**TASK DESCRIPTION**
Return, verbatim, the part of the items that opens with the line containing "Where should I click to: Click the PDF" and closes at the end of the items. Omit the pictures from your reply.

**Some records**
:::
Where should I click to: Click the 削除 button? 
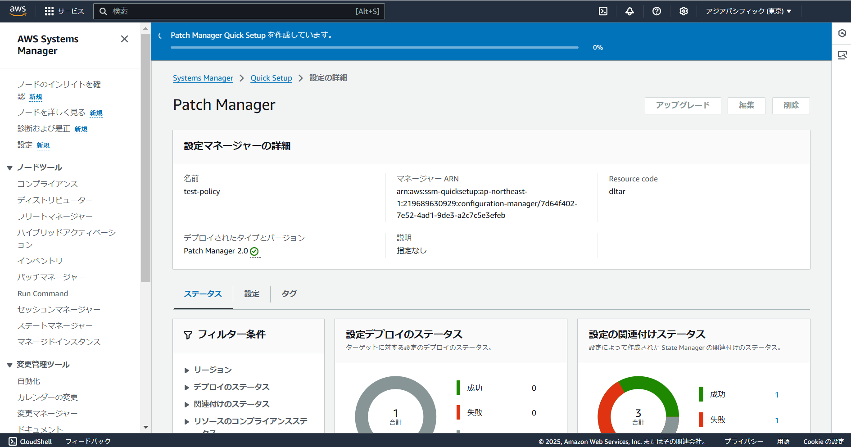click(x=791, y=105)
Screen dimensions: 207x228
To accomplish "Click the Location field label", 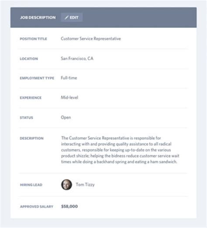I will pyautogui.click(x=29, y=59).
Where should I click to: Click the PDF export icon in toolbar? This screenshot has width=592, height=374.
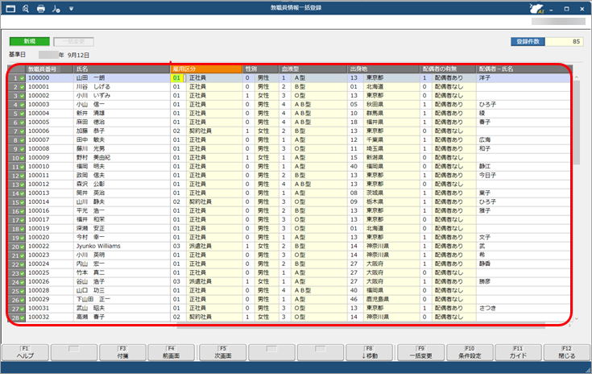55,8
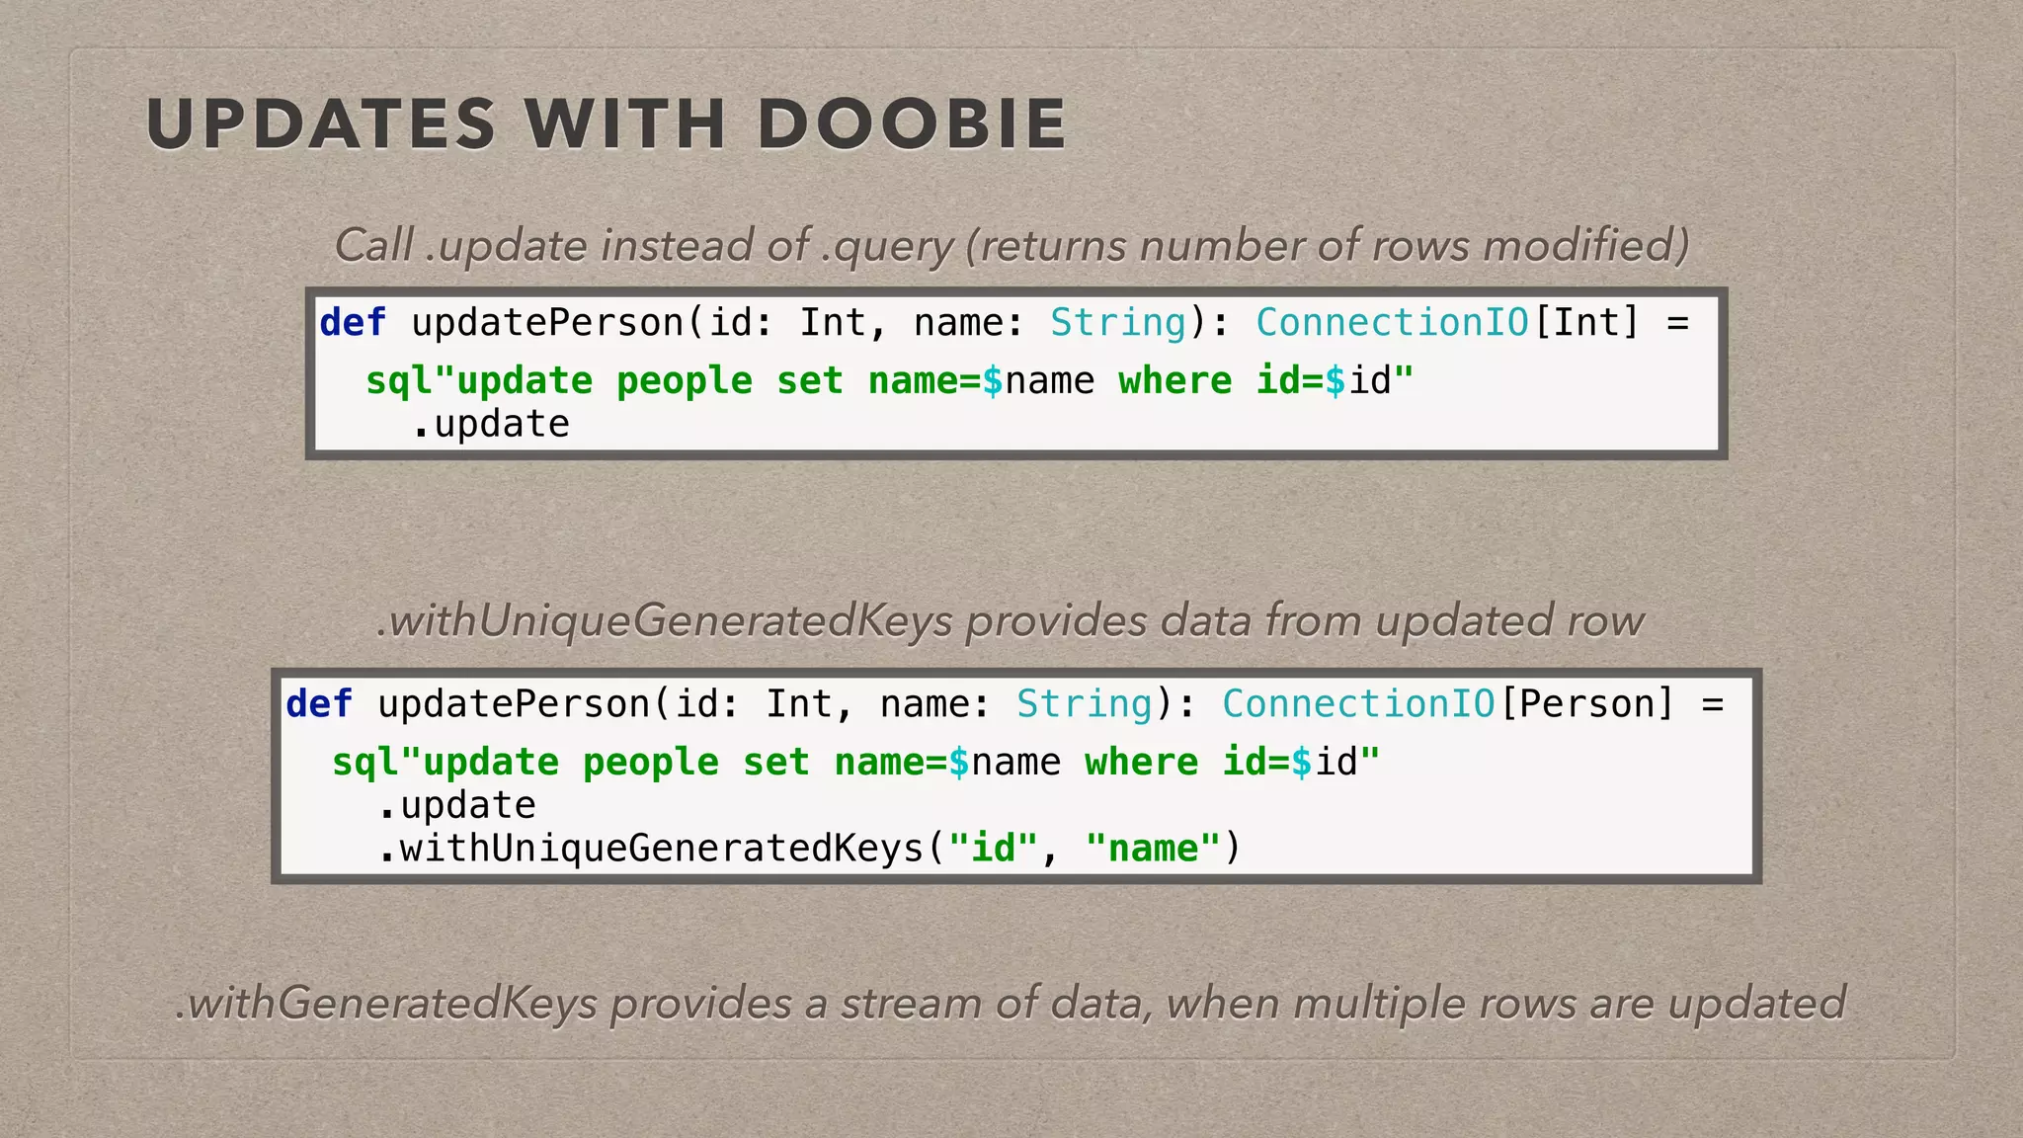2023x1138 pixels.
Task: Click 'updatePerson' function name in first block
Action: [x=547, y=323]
:::
**SOLUTION FOR THIS PROBLEM**
Where should I click to: Click the PDF export icon in toolbar? This screenshot has width=592, height=374.
55,8
2023x1138 pixels.
Task: Click 'updatePerson' function name in first block
Action: [x=547, y=323]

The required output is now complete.